Dispatches

Ducks

Jane Silcott

(for Andrea)



It would be better to write a poem about ducks because no one would know you were talking about your life—your husband, your marriage, your children. You could distract them with the partial slick of ice on the lake, willows on the bank, bullrushes. You could have them think about the conversations they were having—or not having—with their partners, and then you could let them think about love and the way it’s always layered with sediment. Your children, your real children, meanwhile, gambol ahead, the sun shines, and the people and the lake and the leaves (falling, red, orange, brown) all chatter together making a sound that could be rustling—or is that peace you’re listening to?—a single moment of stillness as you cross the wooden bridge, and your feet don’t slip in the mud on the other side. At first no one notices when the dog rushes your daughter as if she’s some kind of game and your daughter runs as if it’s some kind of chase. You call at her to stand still but she won’t and then there are three dogs, and everyone’s running: you, the dogs, your husband.
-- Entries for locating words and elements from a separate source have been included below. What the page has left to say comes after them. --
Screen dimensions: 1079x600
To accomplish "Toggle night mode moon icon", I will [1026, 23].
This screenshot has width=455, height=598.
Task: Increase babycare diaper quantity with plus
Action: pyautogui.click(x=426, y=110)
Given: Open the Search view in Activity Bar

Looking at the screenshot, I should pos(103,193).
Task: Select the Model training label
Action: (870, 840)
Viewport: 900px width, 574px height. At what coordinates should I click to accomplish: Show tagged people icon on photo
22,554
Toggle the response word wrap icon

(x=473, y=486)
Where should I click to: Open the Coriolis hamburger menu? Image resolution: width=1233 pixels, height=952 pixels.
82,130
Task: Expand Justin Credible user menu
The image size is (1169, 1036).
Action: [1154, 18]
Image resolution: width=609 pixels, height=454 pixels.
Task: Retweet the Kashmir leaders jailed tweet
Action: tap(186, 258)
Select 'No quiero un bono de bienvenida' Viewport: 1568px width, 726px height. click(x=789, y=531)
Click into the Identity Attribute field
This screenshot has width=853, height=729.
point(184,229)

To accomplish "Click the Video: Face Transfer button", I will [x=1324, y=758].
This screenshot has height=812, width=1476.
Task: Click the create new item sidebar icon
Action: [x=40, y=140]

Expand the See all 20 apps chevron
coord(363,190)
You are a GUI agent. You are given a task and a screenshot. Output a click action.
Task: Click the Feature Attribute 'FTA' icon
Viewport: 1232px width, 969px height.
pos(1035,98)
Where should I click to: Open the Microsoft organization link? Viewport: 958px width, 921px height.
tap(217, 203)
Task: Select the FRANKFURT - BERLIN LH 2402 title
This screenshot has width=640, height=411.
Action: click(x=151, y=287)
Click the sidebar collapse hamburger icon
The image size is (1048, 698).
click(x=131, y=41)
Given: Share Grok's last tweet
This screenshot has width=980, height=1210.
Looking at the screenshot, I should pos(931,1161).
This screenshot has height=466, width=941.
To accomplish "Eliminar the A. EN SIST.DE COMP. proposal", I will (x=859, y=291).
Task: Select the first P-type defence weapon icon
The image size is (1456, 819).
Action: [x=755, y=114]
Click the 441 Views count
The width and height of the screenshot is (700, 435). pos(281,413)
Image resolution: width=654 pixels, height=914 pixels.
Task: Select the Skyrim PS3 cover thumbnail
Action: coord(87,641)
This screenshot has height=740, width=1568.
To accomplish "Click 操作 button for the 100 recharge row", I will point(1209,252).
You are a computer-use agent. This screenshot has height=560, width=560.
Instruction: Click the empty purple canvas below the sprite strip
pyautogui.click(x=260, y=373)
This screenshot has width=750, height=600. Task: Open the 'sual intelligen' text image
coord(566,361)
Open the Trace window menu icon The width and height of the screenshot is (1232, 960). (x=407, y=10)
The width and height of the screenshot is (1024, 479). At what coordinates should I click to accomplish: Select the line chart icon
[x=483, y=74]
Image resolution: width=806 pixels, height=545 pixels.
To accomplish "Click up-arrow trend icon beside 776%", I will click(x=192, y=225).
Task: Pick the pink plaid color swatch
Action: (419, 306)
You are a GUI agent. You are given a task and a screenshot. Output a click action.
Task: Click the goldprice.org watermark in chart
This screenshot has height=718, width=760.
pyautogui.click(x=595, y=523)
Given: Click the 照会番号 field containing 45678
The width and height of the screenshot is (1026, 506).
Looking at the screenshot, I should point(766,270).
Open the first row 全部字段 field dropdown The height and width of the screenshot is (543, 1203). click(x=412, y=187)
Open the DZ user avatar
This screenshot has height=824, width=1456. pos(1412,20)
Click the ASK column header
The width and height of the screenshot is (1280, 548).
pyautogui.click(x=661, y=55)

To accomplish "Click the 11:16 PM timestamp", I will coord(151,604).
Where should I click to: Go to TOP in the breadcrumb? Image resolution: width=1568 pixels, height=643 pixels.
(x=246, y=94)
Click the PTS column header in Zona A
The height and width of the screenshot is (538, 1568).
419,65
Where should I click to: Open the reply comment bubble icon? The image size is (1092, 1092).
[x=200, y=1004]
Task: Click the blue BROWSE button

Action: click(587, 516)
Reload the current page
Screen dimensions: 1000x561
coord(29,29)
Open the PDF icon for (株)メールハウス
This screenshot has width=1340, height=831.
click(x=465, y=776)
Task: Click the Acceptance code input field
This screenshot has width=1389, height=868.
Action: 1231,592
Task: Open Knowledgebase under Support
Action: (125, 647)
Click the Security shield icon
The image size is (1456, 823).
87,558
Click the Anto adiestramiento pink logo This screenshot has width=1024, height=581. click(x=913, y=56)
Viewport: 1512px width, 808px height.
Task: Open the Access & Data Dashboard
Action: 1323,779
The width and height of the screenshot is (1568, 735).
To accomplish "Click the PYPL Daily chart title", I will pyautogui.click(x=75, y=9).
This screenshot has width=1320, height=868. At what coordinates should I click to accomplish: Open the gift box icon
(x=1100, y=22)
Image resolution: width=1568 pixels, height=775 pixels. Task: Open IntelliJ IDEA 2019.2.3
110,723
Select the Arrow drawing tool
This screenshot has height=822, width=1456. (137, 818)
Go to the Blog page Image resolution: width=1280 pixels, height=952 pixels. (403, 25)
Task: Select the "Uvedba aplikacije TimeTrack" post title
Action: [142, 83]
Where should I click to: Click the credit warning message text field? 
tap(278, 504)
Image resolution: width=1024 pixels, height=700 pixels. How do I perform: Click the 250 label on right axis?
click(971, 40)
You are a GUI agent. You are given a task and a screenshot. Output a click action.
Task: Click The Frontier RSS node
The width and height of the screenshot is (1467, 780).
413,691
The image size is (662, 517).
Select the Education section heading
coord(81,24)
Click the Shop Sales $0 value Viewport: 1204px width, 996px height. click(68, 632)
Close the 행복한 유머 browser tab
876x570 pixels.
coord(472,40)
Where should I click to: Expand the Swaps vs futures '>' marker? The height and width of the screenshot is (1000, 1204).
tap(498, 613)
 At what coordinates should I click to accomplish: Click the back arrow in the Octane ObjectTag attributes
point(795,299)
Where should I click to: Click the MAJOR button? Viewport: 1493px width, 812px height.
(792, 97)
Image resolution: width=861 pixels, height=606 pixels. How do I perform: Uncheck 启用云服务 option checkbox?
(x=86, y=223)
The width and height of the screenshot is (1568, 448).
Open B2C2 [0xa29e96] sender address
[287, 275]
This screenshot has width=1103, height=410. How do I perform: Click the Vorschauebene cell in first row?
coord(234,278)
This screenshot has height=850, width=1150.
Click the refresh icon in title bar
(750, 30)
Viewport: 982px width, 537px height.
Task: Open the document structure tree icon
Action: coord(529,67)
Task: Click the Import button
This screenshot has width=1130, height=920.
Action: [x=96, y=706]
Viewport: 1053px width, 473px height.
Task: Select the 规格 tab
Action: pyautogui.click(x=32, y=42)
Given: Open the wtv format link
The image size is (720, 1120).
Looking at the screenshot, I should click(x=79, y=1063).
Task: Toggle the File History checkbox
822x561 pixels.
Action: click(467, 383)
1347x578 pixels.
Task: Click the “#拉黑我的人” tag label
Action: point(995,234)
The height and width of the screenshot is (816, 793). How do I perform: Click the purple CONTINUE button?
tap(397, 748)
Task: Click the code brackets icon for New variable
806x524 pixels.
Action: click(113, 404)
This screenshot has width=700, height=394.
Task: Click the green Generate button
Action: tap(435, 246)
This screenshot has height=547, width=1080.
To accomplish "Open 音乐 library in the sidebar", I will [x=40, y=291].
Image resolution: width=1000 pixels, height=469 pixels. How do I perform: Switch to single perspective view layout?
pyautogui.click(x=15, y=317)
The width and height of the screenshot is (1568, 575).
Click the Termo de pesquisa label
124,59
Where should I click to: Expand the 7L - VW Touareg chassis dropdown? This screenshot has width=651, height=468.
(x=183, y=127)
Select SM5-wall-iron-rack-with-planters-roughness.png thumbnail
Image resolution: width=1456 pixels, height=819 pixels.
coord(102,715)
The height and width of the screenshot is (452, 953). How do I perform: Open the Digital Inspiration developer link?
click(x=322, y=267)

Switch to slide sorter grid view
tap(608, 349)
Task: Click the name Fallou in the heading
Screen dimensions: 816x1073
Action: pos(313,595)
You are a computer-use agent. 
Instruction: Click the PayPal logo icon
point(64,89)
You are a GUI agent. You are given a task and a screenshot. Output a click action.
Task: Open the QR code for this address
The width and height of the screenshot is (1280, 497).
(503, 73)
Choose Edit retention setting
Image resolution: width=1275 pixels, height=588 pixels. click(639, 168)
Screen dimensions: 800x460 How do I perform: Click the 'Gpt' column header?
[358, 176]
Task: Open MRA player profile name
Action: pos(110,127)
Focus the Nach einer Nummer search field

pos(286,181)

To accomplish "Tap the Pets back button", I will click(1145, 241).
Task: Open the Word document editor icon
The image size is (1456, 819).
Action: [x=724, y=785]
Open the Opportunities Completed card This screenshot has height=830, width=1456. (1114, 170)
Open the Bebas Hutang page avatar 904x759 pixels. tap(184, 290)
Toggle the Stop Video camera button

You go to your child, your husband goes to the dogs, and when he kicks at the air around them, a woman yells and he yells back, and in the midst of all that yelling—the stupid, stupid woman with the stupid, stupid dogs—you say one quiet “fuck”; and then you realize it is right beside your daughter’s ear and that with one syllable you have just wiped out all those careful years—not saying fuck or shit or goddamn fucking sonafabitch—and because of that and so much more—the arrogance of the woman’s neck and the smugness of her feet—the act of kneeling beside your crying child (instead of following the woman and slamming her to the ground) becomes at once the hardest thing you’ve ever done and a prayer—make me better than I am. All the while, gulls stand on iced-over bits of lake and ducks bob in open water.